On-Body Antennas for Ambulatory Health Monitoring Sensors

Collaborators: University Health Network, Natural Sciences and Engineering Research Council (NSERC), Research In Motion and York University.

The On-Body Antennas for Ambulatory Health Monitoring Sensors Project focuses on developing on-body antennas for emerging wireless health monitoring applications — in particular, ambulatory systems for monitoring respiratory, electrocardiograph (ECG), and neurological biorhythms (via electroencephalography or EEG).

Health care specialists are embracing wireless technology to administer patient treatment and monitoring in a more autonomous and cost effective way. In tele-care applications, the on-body antenna is integrated with a biomedical sensor to transfer the vital signs’ information to an in-home monitoring device such as a personal computer or a smart mobile phone that can be connected to a central medical data management via a cellular or internet network.
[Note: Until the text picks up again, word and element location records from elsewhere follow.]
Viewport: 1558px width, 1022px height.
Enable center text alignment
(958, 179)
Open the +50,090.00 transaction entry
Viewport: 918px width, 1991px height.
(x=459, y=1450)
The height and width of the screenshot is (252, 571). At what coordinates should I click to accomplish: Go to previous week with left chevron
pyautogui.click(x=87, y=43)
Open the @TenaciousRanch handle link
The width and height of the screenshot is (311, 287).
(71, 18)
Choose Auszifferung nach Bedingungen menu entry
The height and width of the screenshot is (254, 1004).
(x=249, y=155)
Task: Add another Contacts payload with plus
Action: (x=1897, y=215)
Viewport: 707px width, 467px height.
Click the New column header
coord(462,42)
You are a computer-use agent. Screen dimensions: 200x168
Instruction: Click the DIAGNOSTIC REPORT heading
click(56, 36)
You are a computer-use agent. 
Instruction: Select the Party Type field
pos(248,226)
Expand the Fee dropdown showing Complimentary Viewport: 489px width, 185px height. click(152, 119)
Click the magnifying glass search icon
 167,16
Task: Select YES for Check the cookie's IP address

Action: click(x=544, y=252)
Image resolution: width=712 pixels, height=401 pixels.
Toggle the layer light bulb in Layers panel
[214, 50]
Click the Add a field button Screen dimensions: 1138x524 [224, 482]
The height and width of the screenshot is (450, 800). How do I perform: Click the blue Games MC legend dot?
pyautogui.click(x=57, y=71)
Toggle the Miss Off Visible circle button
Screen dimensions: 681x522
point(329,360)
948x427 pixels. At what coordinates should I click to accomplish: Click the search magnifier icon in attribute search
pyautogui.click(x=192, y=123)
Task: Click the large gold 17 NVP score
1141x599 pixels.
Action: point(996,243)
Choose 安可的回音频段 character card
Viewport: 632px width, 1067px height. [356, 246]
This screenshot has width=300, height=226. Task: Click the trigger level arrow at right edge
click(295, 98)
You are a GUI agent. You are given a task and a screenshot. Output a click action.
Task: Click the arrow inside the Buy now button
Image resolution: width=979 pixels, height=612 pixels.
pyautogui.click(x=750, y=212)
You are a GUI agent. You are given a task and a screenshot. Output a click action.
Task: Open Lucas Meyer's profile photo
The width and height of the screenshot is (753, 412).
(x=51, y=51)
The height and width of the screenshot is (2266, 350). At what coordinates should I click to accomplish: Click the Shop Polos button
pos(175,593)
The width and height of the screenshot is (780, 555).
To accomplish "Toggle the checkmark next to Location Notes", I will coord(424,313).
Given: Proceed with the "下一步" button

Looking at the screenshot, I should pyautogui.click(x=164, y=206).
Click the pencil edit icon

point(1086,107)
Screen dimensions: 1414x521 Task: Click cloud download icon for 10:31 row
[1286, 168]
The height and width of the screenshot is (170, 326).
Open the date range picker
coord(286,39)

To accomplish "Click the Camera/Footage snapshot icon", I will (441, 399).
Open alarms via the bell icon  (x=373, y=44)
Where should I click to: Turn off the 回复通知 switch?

Particularly in psychiatry, where the patient can frequently experience disruptive mental states, the capacity to concurrently assess objective neurophysiological data is useful in precisely regulating externallybased treatments (e.g. pharmacotherapy, transcranial magnetic stimulation). It can also be useful in instructing patients, within their home or work environments, in self-regulatory procedures. This capacity for 24 hour assessment and immediate responding represents a paradigm-shift from the current status quo tied to weekly, biweekly, monthly or crisis-driven appointments.

The antennas used in wearable wireless systems and body area networks (BANs) are integrated in network nodes located on or adjacent to the human body. The antenna design becomes very challenging in these applications due to the proximity of the radiating element to the human body and the stringent implementation (e.g. compact size, flexible or concealable) and operational (e.g. efficient, reliable or directional) requirements. This project, which will offer design solutions to address these particular issues, will be delivered through a three-year research program in collaboration with RIM, McGill University, Centre for Global eHealth Innovation (University Health Network), University of Toronto and (CAMH) Centre for Addiction and Mental Health.